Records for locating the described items
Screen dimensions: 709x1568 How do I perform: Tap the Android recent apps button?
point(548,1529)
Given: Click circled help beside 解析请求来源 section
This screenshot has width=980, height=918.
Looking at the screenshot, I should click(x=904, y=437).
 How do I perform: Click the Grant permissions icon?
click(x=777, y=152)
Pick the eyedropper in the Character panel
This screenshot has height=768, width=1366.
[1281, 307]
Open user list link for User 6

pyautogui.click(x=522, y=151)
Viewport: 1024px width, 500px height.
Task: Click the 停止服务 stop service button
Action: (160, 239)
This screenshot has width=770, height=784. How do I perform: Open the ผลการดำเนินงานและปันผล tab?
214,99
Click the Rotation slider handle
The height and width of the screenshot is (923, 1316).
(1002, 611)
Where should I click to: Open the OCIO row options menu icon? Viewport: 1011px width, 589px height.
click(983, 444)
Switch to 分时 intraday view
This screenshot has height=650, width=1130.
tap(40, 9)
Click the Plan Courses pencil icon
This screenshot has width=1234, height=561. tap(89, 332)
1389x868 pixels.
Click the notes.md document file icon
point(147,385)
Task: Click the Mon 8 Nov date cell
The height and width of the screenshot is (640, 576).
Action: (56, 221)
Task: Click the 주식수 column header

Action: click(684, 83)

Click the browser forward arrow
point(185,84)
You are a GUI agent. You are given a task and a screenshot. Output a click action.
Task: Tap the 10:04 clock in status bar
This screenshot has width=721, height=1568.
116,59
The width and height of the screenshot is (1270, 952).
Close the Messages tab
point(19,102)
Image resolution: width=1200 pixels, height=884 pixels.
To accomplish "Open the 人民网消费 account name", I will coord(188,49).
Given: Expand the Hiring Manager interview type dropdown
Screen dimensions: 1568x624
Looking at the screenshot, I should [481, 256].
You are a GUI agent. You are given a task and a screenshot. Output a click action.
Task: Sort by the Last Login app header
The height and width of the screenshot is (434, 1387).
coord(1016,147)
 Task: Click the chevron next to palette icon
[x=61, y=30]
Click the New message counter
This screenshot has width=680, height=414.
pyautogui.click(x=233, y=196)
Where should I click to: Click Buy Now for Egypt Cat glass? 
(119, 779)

- [WORK INSTRUCTIONS]: Return the lines above unchanged, with every character kept as it appears.

- [RESULT BELOW]:
Screen dimensions: 709x1568 How do I perform: Tap the Android recent apps button?
point(548,1529)
Given: Click circled help beside 解析请求来源 section
This screenshot has width=980, height=918.
Looking at the screenshot, I should click(x=904, y=437).
 How do I perform: Click the Grant permissions icon?
click(x=777, y=152)
Pick the eyedropper in the Character panel
This screenshot has height=768, width=1366.
[1281, 307]
Open user list link for User 6

pyautogui.click(x=522, y=151)
Viewport: 1024px width, 500px height.
Task: Click the 停止服务 stop service button
Action: (160, 239)
This screenshot has width=770, height=784. How do I perform: Open the ผลการดำเนินงานและปันผล tab?
214,99
Click the Rotation slider handle
The height and width of the screenshot is (923, 1316).
(1002, 611)
Where should I click to: Open the OCIO row options menu icon? Viewport: 1011px width, 589px height.
click(983, 444)
Switch to 分时 intraday view
This screenshot has height=650, width=1130.
tap(40, 9)
Click the Plan Courses pencil icon
This screenshot has width=1234, height=561. tap(89, 332)
1389x868 pixels.
Click the notes.md document file icon
point(147,385)
Task: Click the Mon 8 Nov date cell
The height and width of the screenshot is (640, 576).
Action: (56, 221)
Task: Click the 주식수 column header

Action: click(684, 83)

Click the browser forward arrow
point(185,84)
You are a GUI agent. You are given a task and a screenshot. Output a click action.
Task: Tap the 10:04 clock in status bar
This screenshot has width=721, height=1568.
116,59
The width and height of the screenshot is (1270, 952).
Close the Messages tab
point(19,102)
Image resolution: width=1200 pixels, height=884 pixels.
To accomplish "Open the 人民网消费 account name", I will coord(188,49).
Given: Expand the Hiring Manager interview type dropdown
Screen dimensions: 1568x624
Looking at the screenshot, I should [481, 256].
You are a GUI agent. You are given a task and a screenshot. Output a click action.
Task: Sort by the Last Login app header
The height and width of the screenshot is (434, 1387).
coord(1016,147)
 Task: Click the chevron next to palette icon
[x=61, y=30]
Click the New message counter
This screenshot has width=680, height=414.
pyautogui.click(x=233, y=196)
Where should I click to: Click Buy Now for Egypt Cat glass? 
(119, 779)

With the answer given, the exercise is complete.